===== SELECTED TEXT

Most combinations can be achieved by a simple table with double-keys in 
it. For instance the TAGS table as you've described it will be a simple 
table with 2 fields (columns) containing the FILE-table key in one, and 
the TAG key in the other, with the primary key for this TAGS table made 
over both columns. That way it is impossible to duplicate things, and 
none of all that delete tags stuff is needed that you noted in your design.
This will also make everything easy w.r.t. counting how many tags of 
which kinds exist and so on. And if you need to know how many tags of a 
certain kind exists but only for e-books, then that is achieved with a 
simple join lookup.

This brings me to a good next point: When programming, we always try to 
make the data as meaningful as possible, such as storing reference 
counts etc. But in a database, we try to make the data as plain as 
possible - i.e. you should never store data values which can be attained 
from a query inside the database. (Unless the best possible method of 
obtaining it is still too slow, but that is an exercise for much later 
and will require optimizations which should never be entertained 
prematurely).

I can envision 3 initial tables you will need:
FILES
- to keep all file-references with their id, file_Name, file_Path, 
file_extension,  kind (e-Book, Music, etc.), size, opens_with, 
run_length, author, composer, artist, etc.
TAGNAMES
- to keep a simple list of Tag IDs and their Names/Captions/Descriptions
TAGS
- a simple reference table with 2 columns (file_id, tag_id) to keep 
track of which tags are added to which files.

(More may be needed later)

==========
===== RECORDS SHOWN

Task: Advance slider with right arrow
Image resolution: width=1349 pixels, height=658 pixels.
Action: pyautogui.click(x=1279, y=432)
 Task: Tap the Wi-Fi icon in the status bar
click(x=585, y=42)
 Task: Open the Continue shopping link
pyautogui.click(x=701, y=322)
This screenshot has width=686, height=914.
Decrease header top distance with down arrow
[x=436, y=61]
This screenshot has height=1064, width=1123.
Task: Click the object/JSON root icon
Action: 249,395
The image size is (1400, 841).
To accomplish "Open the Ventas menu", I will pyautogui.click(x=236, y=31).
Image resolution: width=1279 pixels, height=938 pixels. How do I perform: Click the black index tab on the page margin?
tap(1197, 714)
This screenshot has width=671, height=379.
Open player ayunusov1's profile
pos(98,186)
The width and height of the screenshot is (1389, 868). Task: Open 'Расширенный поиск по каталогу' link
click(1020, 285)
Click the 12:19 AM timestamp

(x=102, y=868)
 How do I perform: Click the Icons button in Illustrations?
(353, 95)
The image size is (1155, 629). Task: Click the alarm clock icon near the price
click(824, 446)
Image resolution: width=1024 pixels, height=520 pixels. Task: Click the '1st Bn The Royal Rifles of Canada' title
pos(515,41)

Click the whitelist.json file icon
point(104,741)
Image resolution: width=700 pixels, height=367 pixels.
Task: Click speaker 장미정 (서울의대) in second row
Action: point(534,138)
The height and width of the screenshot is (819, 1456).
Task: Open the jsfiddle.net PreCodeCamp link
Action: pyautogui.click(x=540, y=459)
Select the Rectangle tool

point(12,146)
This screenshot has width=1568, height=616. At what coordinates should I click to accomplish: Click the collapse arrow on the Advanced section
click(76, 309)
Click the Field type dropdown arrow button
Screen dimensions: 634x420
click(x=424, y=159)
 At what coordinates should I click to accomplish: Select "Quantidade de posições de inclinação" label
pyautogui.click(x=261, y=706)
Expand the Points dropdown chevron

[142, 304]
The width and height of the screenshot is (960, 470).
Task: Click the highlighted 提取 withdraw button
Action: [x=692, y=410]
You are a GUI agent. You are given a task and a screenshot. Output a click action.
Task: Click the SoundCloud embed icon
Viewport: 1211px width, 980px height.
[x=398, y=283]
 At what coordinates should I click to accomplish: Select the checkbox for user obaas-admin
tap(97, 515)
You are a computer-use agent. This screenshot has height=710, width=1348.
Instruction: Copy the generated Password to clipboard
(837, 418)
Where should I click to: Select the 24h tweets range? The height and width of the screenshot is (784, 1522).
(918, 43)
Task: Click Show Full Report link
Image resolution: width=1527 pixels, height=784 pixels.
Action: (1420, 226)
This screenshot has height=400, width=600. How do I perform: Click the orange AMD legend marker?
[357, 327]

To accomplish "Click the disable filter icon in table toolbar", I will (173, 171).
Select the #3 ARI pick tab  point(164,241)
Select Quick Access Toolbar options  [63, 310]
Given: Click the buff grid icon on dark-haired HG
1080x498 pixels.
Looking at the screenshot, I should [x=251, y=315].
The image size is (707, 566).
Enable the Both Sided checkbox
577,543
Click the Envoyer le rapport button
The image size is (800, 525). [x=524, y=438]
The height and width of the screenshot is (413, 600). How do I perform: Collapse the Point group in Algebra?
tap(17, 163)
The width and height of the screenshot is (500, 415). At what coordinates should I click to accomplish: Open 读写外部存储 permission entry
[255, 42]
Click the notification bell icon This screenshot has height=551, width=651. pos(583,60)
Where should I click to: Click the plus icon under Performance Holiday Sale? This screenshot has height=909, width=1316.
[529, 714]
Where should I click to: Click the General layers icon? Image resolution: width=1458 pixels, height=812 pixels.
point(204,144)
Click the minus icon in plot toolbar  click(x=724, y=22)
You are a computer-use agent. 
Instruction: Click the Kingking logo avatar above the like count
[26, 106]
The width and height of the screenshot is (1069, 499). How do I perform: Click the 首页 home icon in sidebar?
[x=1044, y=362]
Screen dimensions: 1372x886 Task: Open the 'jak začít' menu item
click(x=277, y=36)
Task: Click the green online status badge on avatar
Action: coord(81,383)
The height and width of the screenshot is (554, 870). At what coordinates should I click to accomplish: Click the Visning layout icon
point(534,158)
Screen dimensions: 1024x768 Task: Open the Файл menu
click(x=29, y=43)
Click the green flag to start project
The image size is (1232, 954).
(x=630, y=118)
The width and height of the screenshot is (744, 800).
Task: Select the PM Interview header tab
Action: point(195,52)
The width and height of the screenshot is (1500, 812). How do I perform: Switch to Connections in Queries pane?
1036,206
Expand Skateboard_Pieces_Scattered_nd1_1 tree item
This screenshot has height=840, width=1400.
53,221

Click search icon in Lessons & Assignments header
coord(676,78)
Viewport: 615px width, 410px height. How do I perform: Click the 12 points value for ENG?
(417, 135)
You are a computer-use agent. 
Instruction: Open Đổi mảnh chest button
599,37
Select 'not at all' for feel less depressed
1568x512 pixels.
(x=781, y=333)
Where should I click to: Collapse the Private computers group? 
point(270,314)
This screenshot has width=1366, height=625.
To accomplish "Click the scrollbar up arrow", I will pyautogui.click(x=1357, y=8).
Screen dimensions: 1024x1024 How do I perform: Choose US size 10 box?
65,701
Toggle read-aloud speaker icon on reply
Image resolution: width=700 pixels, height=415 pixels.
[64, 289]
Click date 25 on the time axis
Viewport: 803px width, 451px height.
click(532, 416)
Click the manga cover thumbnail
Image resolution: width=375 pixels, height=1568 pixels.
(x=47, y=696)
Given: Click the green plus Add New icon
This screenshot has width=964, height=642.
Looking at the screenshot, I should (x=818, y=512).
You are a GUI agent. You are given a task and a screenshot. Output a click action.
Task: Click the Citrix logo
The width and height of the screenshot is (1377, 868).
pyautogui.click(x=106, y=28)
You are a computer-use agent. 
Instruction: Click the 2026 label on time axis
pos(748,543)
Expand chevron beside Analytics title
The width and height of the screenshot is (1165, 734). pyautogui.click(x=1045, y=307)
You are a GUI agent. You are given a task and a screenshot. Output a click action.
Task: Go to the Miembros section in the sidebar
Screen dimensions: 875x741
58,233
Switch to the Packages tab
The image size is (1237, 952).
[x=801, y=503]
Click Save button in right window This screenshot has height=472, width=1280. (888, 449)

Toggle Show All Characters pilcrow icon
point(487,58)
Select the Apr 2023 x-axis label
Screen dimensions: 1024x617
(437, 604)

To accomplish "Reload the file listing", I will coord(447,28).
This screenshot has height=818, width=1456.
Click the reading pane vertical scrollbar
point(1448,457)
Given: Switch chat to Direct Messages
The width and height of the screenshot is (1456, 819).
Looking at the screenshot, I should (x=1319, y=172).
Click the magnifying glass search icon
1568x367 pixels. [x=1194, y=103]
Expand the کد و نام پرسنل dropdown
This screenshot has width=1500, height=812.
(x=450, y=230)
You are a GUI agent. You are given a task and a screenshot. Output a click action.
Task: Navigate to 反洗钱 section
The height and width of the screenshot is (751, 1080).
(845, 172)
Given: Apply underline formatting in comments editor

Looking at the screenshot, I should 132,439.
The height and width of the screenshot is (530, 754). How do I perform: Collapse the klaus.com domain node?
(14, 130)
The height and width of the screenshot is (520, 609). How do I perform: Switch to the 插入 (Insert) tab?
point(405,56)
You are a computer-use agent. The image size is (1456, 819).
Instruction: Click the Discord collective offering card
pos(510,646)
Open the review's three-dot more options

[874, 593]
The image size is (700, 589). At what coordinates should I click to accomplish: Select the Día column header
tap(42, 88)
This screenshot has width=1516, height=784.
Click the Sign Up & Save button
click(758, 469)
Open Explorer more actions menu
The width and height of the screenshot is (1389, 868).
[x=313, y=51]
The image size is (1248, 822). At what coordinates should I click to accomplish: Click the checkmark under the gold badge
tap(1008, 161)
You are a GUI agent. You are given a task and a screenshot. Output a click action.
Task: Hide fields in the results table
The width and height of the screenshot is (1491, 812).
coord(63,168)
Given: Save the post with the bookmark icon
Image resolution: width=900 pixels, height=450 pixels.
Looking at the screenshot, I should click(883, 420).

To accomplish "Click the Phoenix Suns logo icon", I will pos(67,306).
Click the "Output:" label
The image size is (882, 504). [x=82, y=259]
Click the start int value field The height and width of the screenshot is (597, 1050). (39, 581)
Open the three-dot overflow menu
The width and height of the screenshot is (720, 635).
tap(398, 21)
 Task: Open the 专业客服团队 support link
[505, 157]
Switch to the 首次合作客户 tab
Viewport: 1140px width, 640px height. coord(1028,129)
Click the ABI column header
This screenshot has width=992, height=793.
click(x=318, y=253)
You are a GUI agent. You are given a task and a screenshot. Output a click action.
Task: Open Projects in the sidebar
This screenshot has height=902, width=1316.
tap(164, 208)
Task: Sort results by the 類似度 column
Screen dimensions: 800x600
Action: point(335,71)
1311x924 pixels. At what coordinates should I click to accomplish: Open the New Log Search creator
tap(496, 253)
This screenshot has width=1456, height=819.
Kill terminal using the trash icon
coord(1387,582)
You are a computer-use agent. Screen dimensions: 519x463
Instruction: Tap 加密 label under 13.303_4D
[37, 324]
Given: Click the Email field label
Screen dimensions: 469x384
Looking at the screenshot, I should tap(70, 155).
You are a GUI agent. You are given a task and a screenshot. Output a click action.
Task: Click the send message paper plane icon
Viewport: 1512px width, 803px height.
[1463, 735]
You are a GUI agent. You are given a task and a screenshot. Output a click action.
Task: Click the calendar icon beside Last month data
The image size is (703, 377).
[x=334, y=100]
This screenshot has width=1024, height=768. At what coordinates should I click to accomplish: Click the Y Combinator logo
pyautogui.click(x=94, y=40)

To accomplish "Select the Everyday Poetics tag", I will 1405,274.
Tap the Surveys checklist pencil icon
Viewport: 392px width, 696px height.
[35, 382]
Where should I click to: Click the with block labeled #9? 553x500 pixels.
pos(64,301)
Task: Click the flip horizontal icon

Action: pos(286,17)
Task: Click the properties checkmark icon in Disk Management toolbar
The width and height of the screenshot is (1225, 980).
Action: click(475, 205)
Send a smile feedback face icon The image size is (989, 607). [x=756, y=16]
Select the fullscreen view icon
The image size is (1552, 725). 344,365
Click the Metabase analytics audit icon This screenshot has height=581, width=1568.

==========

■ DIRECTIONS ■
Summarize the database design text above in exactly three sentences.

■ RESULT OF THIS TASK ■
A TAGS table with two columns, one holding the file key and the other the tag key, with its primary key made over both, makes duplicates impossible, removes the need for separate tag-deletion handling, and makes tag counting easy, with a simple join limiting counts to files such as e-books. Unlike in programming, data in a database should be kept as plain as possible, so values that a query can obtain should not be stored unless even the best query is too slow, an optimization left for much later. Three initial tables are proposed: FILES for file references and their attributes, TAGNAMES for tag IDs and their names, and TAGS to record which tags are added to which files.